An hour later (while steeling my nerves for the ride down), I was informed that the cable had only broken once, in the '70's.  "Yeah, they all died," the guy said. Tim thought this was hilarious and kept poking me in the ribs and saying, "Hey, remember that time we were in Bergen and we almost died?"

To make matters slightly worse, the Ulriken crew decided they'd be shutting down facilities for the day due to the mountain-top storm.  Yeah.  So we all went down together.  Us, the crew, some hikers fresh off the mountain, and four German guys.  The Germans were distraction enough (all jokes about plummeting to the ground aside), and suddenly we were at the bottom again.  And the sun popped out.

We spent the remainder of the day wandering through downtown Bergen (occasionally accompanied by the Germans), taking hundreds of photographs I will not be showing you because I wasn't particularly impressed by any of them.  The instagrams will have to suffice.

Two highlights:

We stopped by the famous Fish Market where a wonderful dread-head from Botswana offered us samples of fish soup and fish cakes, so we sat down and had an incredible fish lunch.  He even wrote music recommendations for me on the back of our receipt ... which I then sadly lost.

And of course, my favorite thing about Bergen: Chillout Traveller's Cafe.  This is an awesome little bohemian coffeeshop that smells like cinnamon and honey chai and is filled to the rafters with colorful travelling supplies.  I could have stayed there forever.

On the whole, different aspects of Bergen reminded me of Western NC, PA, and OR - which was kind of nice and kind of sad, since I'd like to be visiting home right about now. Next year, when we do the bulk of our European adventuring before moving stateside again (incredible gypsy plans in the making),we'll be going on the fjord tour of Norway.  I'm also going to buy one of those knitted Norwegian hats because I kind of love them.

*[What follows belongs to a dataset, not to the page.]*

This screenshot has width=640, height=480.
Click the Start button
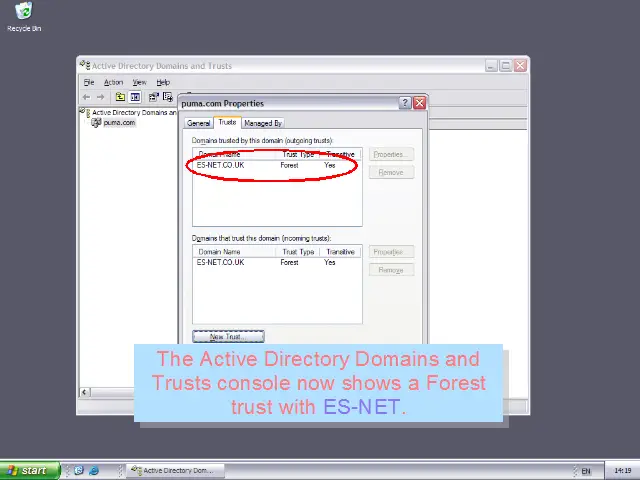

This guy was sitting on the train back from Cph: a tattooed twenty-something in a leather bomber jacket with Faulkner's Absalom! Absalom! sticking out the side pocket.  Made me kind of happy.


  1. I love that last photo. That's what people everywhere should be like.

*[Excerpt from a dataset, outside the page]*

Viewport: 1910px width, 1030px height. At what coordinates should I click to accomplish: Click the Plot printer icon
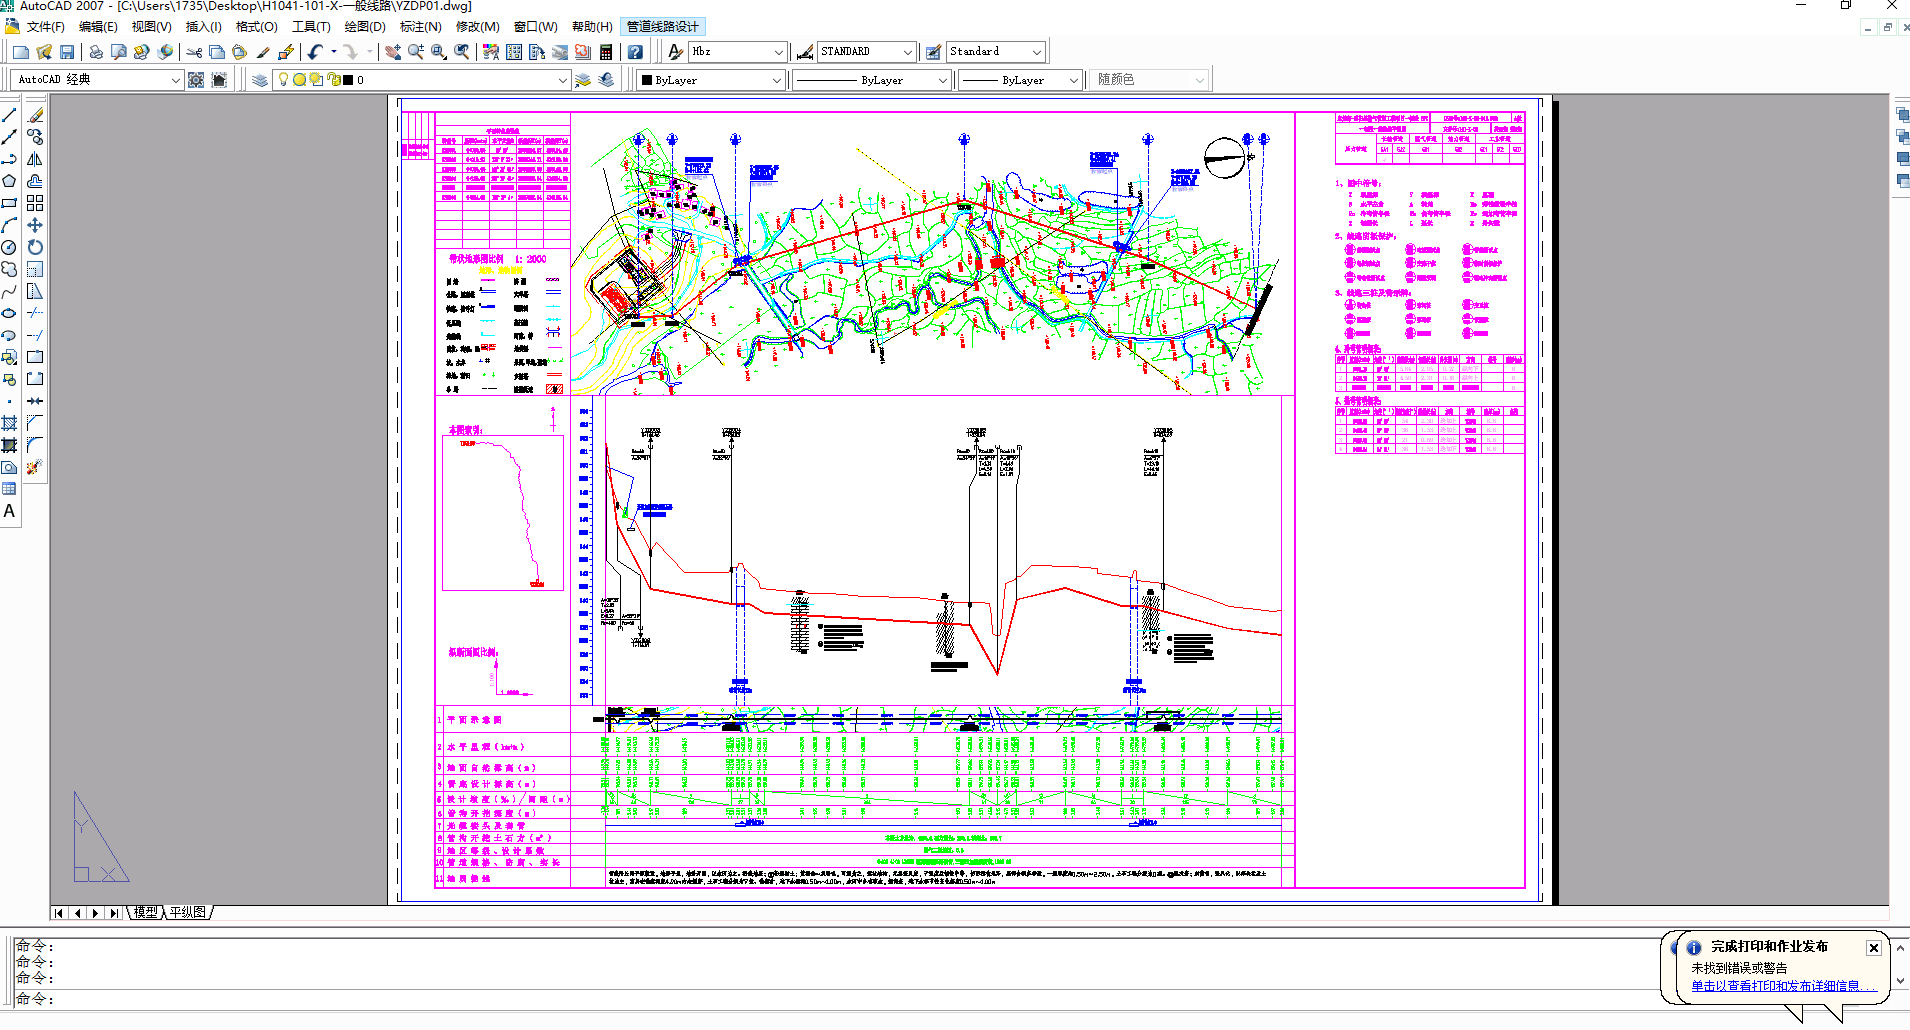(96, 52)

  2. I think so too, Wren. It'd be so much easier to meet strangers, too. 'So I see you're reading Faulkner...'

  3. I love this. Adorable pictures! These little adventures are so important... You know why I love this SO much? Because where I live,(small little town) it seems that all of my friends and family feel that once a kiddo comes along, all the spontaneous, "get up and go", explore the world adventures are behind you. Since we got married, people literally tell us to, "enjoy what we can now, because once babies come along she's allllll over"... Terrible, isn't it?

  4. A pessimistic worldview - true, it's a lot harder to do these kinds of things with kids (a kid), but they love it too ... Isaac thought the plane was the greatest thing in the world.

  5. I dont know why but the little wooden table and chair (8th row down on the right?) was my favorite. Maybe cause this looks like the perfect spot to take a cup of coffee and a book.

    My gramma has an exchange student from Norway when I was a child. His name was Pear and he had such lovely tales of Norway to tell. The photos filled in some of the holes. Loved the photos. Really


  6. You really know how to 'fill the frame' with your photography. I enjoyed viewing your blog too, some nice story-telling. Ed.